Pada abad ke-19, di barat muncul sebuah
aliran filsafat yang mempunyai perhatian pada hakikat realitas alam. Jika boleh
penciptaan puisi dimasukan pada realitas alam, maka puisi termasuk pada
pembahasan aliran ini.
Filsafat ini berpangkal dari apa yang
diketahui, yang faktual dan positif. Segala persoalan dan uraian yang berada di
luar apa yang ada sebagai fakta atau kenyataan dikesampingkan dan karena itu
metafisika ditolak. Apa yang kita ketahui secara positif hanyalah segala yang
tampak, segala yang menjadi gejala.
Lebih lanjut, Herbert Spencer, seorang
filsuf dari aliran ini, berpendapat bahwa segala keterangan tentang dunia ini,
baik itu yang bersifat religius atau metafisik, keduanya menimbulkan hal-hal
yang secara batiniah saling bertentangan. Keduanya ingin memberikan penjelasan
tentang asal mula segala sesuatu. Padahal manusia tidak dapat mengetahui hal
itu.
Oleh karenanya, menurut Spencer, kita
harus mengesampingkan saja “hal-hal yang tidak dikenal” itu (the great unknowable), dan hanya
menyibukkan diri dengan hal-hal yang mungkin bagi kita. Yang harus kita ketahui
adalah apa yang menjadi penampakan saja, gejala-gejala yang telah kita kenal
atau apa yang disajikan pada kita (Spencer, suatu sistem Filsafat Sintesis,
1862-1896). Menurut aliran positivis ini, Tuhan tidak ada dalam suatu gejala
alam.

## Petunjuk dan ketentuan
Apakah masing-masing pernyataan berikut sesuai dengan teks tentang aliran positivis? Jawab ya atau tidak untuk tiap pernyataan, lalu kutip persis kata-kata teks yang menentukan jawabannya.
1. Aliran filsafat ini muncul di barat pada abad ke-19.
2. Aliran filsafat ini menerima metafisika.
3. Menurut Spencer, manusia dapat mengetahui asal mula segala sesuatu.
Data di bawah ini tidak diperlukan.

## Baris data
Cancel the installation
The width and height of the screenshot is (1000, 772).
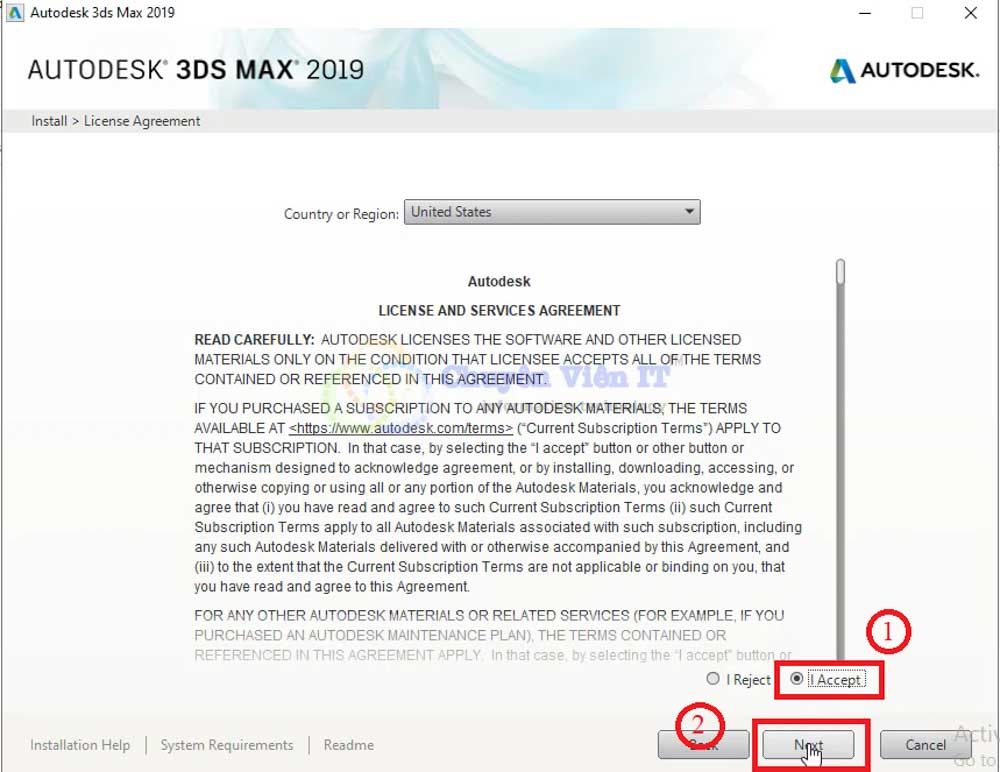(x=925, y=745)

## Jawaban lengkap
1. Ya: "Pada abad ke-19, di barat muncul sebuah aliran filsafat"
2. Tidak: "karena itu metafisika ditolak"
3. Tidak: "Padahal manusia tidak dapat mengetahui hal itu."